For example, the character "A" has a value of 65 (in decimal). This means it would be stored in memory as: 01000001.
Since writing in binary can be space and time-consuming, we can use the hexadecimal equivalent instead. So the character "A" can be represented as 41.
Exercise 1: Decode the following hexadecimal ASCII encoded text: 48 65 6C 6C 6F 20 77 6F 72 6C 64 21
Exercise 2: Encode the following text using ASCII (in hexadecimal): That's All Folks!
You can find a list of how each character is represented in ASCII here.
Since ASCII can be used to represent only 128 characters, it isn't enough for all the different characters in various languages.
An attempt to fix this issue was to make the left-most bit that is unused in ASCII do something. This gave birth to ISO 8859.
The ISO 8859 family is a series of 10 different standards that are a superset of ASCII.
In each of these standards, when the left-most bit is 0, the remaining bits represent ASCII characters as usual.
When the left-most bit is 1, each of the standards use the remaining 7 bits to represent 128 new characters.
You can find a list of all the characters represented by each of the standards when the left-most bit is 1 here.
Although this doubled the number of characters that could be represented, this free-for-all ended up with so many different characters being represented in the extra space created for 128 new characters.

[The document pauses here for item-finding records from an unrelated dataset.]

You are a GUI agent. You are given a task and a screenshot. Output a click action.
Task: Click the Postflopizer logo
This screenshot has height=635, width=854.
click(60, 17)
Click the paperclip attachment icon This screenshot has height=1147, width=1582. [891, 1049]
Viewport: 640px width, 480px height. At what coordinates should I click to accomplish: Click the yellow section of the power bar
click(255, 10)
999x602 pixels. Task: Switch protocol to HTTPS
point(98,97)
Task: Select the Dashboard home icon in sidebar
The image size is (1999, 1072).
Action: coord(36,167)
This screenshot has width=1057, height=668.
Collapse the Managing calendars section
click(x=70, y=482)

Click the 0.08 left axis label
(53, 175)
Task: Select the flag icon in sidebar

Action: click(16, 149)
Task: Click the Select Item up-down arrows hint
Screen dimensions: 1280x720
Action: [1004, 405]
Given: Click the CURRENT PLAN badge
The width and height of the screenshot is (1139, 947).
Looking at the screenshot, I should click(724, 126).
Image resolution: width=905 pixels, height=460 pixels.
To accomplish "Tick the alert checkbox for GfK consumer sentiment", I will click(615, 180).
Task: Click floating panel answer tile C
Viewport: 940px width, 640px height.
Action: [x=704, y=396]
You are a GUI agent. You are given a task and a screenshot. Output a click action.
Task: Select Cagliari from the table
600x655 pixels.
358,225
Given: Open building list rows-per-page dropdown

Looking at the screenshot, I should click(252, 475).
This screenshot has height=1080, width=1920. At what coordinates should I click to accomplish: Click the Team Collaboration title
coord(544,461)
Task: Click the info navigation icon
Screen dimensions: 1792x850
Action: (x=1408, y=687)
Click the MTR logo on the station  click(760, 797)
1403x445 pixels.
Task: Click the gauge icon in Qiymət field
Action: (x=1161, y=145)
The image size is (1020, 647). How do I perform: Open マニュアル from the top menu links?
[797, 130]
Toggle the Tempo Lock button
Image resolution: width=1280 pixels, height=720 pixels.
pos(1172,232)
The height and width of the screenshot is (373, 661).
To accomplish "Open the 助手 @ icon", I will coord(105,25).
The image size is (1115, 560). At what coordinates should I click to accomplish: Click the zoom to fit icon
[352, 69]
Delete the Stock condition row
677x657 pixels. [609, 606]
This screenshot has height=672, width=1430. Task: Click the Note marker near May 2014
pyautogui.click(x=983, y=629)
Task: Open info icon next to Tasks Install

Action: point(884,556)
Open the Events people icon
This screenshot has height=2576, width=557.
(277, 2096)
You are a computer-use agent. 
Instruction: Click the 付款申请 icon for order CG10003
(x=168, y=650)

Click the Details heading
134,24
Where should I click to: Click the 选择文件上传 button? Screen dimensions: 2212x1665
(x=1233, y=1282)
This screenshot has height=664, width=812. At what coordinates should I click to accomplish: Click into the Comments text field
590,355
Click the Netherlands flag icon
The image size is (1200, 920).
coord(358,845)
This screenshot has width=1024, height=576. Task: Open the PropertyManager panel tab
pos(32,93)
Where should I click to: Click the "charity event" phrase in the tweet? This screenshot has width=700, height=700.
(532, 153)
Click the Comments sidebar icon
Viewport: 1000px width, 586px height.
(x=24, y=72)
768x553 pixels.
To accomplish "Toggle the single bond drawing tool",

And if you saved data using a computer that used one standard and read it in a computer that used another one, you wouldn't be able to make sense of the message since the ASCII characters would be the same, but the extra 128 characters would now be displayed differently.
Also, a total of 256 characters was still not enough for all the languages in the world that collectively have thousands of letters!
The solution to the problem of representing thousands of different characters across different languages turned out to be: splitting character sets and character encodings.
A character set is a mapping of a single character to unique numbers. These numbers are called code points.
A character encoding is a mapping of these code points to actual bytes that are stored in a computer.
Unicode is a character set - it is a mapping of over 140,000 characters to a unique number. You can find a complete list of all characters and their corresponding numeric value on the Unicode homepage.
Unicode values are usually represented by "U+" followed by hexadecimal numbers, e.g. U+0033 is the Unicode number for the digit "3".
The way these decimal numbers are stored as bytes in a computer's memory depends on the character encoding used, e.g. UTF-8, UTF-16 and UTF-32.
UTF-8 is a variable encoding format. This means that a fixed number of bytes cannot be used to represent every character like in ASCII. Each character can be between 1 to 4 bytes long.
All code points between 0 - 127 are the same as ASCII and are also stored in a single byte with the left-most bit set to 0. Therefore, all valid ASCII is valid UTF-8.
Exercise 3: Encode the following text from exercise 2 using UTF-8 (in hexadecimal): That's All Folks!
All code points above 127 require multiple bytes to be encoded. The number of left-most 1s followed by a 0 in the first byte indicates how many bytes are there are in the encoding.
Similarly, three-byte encodings would have the format
1110XXXX 10XXXXXX 10XXXXXX.
Xs are the positions that can be used to store the actual encoding of the character in binary format. However, not all two-byte encodings that have this format are valid.
For example, consider the character "A" with the code point 65 (1000001 in binary). It may be tempting to encode it using two bytes as follows:
This is an invalid encoding since all code points between 0 - 127 require a single byte.
The smallest code point that can be encoded using two bytes is 128. Therefore,
11000010 10000000 is the smallest valid UTF-8 two-byte encoding.
The biggest two-byte encoding is
11011111 10111111, or 2047 (in decimal)/7FF (in hexadecimal).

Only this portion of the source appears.